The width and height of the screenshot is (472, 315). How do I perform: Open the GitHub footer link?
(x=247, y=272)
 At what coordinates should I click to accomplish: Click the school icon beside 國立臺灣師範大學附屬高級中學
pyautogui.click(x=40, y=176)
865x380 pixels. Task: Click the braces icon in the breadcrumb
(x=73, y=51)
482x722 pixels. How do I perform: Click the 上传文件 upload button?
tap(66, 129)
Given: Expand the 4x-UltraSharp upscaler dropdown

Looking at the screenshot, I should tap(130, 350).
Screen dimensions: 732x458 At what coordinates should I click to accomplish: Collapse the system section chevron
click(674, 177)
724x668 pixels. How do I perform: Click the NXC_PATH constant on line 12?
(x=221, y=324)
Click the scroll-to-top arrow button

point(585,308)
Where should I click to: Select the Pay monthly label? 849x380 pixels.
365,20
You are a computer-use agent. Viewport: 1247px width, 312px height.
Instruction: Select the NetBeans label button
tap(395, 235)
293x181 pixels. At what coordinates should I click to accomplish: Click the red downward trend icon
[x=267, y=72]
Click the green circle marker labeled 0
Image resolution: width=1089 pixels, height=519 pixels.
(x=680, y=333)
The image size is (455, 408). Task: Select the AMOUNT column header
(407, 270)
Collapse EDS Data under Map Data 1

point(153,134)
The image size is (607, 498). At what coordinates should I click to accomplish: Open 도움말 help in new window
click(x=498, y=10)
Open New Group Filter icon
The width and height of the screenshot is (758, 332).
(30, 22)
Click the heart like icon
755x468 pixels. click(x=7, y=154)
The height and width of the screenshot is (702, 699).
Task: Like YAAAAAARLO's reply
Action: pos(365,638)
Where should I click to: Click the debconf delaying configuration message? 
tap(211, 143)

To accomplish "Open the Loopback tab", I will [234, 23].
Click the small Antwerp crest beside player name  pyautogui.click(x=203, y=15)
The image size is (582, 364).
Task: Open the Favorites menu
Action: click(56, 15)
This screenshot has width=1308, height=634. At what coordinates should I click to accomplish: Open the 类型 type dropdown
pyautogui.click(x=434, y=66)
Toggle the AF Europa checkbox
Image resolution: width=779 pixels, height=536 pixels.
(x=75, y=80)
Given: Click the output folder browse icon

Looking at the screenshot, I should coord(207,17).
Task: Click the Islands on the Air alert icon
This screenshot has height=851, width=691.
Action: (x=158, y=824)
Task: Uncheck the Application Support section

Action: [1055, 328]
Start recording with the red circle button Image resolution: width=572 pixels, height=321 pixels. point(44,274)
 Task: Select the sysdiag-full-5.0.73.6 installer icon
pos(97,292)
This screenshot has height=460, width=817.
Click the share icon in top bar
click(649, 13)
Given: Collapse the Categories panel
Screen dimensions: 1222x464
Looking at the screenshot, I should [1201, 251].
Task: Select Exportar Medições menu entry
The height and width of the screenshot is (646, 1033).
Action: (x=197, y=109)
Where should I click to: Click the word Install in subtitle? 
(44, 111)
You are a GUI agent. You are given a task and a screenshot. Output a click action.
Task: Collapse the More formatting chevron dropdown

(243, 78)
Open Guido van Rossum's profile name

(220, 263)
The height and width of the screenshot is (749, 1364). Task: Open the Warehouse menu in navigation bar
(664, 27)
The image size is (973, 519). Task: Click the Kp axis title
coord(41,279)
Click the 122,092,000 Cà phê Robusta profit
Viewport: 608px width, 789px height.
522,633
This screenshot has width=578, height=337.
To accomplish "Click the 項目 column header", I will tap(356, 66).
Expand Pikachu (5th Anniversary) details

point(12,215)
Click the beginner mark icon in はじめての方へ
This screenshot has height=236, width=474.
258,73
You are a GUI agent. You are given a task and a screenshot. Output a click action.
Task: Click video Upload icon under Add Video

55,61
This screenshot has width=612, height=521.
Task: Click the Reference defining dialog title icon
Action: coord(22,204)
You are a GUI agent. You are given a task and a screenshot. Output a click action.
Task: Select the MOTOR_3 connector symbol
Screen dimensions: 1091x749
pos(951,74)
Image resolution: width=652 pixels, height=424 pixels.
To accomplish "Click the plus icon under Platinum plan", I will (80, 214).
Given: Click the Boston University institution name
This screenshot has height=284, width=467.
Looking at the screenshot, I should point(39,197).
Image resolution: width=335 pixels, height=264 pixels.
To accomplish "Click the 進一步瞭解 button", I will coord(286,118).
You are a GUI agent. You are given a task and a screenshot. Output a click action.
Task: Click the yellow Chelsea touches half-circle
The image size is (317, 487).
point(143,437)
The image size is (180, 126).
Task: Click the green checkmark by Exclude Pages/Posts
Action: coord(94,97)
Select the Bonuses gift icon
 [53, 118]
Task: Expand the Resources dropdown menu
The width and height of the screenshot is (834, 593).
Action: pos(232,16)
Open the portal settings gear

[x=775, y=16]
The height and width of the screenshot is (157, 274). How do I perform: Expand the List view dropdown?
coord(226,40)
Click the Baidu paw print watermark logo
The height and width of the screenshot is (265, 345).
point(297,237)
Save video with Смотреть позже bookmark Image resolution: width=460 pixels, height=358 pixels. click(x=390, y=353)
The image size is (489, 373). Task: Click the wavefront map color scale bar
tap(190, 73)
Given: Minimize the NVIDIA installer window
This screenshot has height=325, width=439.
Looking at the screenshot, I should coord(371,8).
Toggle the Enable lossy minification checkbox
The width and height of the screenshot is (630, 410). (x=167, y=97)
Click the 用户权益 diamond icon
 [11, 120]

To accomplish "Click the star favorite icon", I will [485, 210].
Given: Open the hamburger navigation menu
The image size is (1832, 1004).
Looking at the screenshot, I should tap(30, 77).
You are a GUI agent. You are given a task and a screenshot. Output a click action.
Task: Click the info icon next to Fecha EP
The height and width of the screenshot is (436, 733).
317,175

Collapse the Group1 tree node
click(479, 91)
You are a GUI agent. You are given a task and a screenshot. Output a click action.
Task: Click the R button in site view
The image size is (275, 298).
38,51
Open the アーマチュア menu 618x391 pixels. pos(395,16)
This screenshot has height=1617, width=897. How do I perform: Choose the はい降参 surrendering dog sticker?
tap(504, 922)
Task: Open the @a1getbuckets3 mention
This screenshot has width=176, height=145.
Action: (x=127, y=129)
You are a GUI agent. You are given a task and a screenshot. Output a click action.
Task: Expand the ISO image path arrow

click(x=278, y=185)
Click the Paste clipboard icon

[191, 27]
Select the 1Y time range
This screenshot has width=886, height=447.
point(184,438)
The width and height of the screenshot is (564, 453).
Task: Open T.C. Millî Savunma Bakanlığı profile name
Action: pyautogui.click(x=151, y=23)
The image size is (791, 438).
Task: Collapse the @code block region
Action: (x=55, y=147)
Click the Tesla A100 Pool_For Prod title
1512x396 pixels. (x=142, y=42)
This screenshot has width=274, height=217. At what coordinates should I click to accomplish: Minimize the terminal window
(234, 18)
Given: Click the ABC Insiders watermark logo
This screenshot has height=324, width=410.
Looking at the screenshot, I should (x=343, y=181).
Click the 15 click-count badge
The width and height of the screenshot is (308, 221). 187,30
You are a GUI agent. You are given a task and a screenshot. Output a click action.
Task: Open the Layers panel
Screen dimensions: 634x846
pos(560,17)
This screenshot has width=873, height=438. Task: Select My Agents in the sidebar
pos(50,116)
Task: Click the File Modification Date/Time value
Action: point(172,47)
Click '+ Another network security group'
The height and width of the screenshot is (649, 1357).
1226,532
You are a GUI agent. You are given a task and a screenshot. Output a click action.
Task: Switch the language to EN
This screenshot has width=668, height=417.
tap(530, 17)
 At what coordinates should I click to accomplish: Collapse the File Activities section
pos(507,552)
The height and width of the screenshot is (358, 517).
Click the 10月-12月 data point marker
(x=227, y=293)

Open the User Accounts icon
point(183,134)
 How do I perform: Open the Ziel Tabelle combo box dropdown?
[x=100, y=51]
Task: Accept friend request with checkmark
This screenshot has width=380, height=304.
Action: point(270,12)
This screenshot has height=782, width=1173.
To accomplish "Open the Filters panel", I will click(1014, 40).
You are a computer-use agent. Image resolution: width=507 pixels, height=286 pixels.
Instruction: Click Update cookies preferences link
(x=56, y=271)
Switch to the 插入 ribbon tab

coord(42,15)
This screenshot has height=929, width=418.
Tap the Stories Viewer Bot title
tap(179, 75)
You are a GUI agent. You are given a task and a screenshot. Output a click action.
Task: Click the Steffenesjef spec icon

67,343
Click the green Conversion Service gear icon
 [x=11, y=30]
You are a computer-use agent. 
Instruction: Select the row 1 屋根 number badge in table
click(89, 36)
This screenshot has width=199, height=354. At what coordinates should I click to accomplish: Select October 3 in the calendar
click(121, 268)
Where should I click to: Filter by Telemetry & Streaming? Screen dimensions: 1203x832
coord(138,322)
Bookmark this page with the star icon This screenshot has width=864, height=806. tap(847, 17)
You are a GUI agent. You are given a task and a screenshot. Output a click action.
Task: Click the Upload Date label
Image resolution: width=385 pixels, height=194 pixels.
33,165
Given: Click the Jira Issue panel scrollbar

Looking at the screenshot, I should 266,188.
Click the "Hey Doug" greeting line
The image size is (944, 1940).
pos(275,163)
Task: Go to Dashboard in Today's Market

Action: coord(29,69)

════════════════════

* _EXERCISE DETAILS_
Would you copy, unchanged, the stretch of the records above that begins at the line containing "Task: Collapse the More" and ends at the line containing "Click the Baidu paw print watermark logo", and only that?

* _OUTPUT BELOW_
Task: Collapse the More formatting chevron dropdown

(243, 78)
Open Guido van Rossum's profile name

(220, 263)
The height and width of the screenshot is (749, 1364). Task: Open the Warehouse menu in navigation bar
(664, 27)
The image size is (973, 519). Task: Click the Kp axis title
coord(41,279)
Click the 122,092,000 Cà phê Robusta profit
Viewport: 608px width, 789px height.
522,633
This screenshot has width=578, height=337.
To accomplish "Click the 項目 column header", I will tap(356, 66).
Expand Pikachu (5th Anniversary) details

point(12,215)
Click the beginner mark icon in はじめての方へ
This screenshot has height=236, width=474.
258,73
You are a GUI agent. You are given a task and a screenshot. Output a click action.
Task: Click video Upload icon under Add Video

55,61
This screenshot has width=612, height=521.
Task: Click the Reference defining dialog title icon
Action: coord(22,204)
You are a GUI agent. You are given a task and a screenshot. Output a click action.
Task: Select the MOTOR_3 connector symbol
Screen dimensions: 1091x749
pos(951,74)
Image resolution: width=652 pixels, height=424 pixels.
To accomplish "Click the plus icon under Platinum plan", I will (80, 214).
Given: Click the Boston University institution name
This screenshot has height=284, width=467.
Looking at the screenshot, I should point(39,197).
Image resolution: width=335 pixels, height=264 pixels.
To accomplish "Click the 進一步瞭解 button", I will coord(286,118).
You are a GUI agent. You are given a task and a screenshot. Output a click action.
Task: Click the yellow Chelsea touches half-circle
The image size is (317, 487).
point(143,437)
The image size is (180, 126).
Task: Click the green checkmark by Exclude Pages/Posts
Action: coord(94,97)
Select the Bonuses gift icon
 [53, 118]
Task: Expand the Resources dropdown menu
The width and height of the screenshot is (834, 593).
Action: pos(232,16)
Open the portal settings gear

[x=775, y=16]
The height and width of the screenshot is (157, 274). How do I perform: Expand the List view dropdown?
coord(226,40)
Click the Baidu paw print watermark logo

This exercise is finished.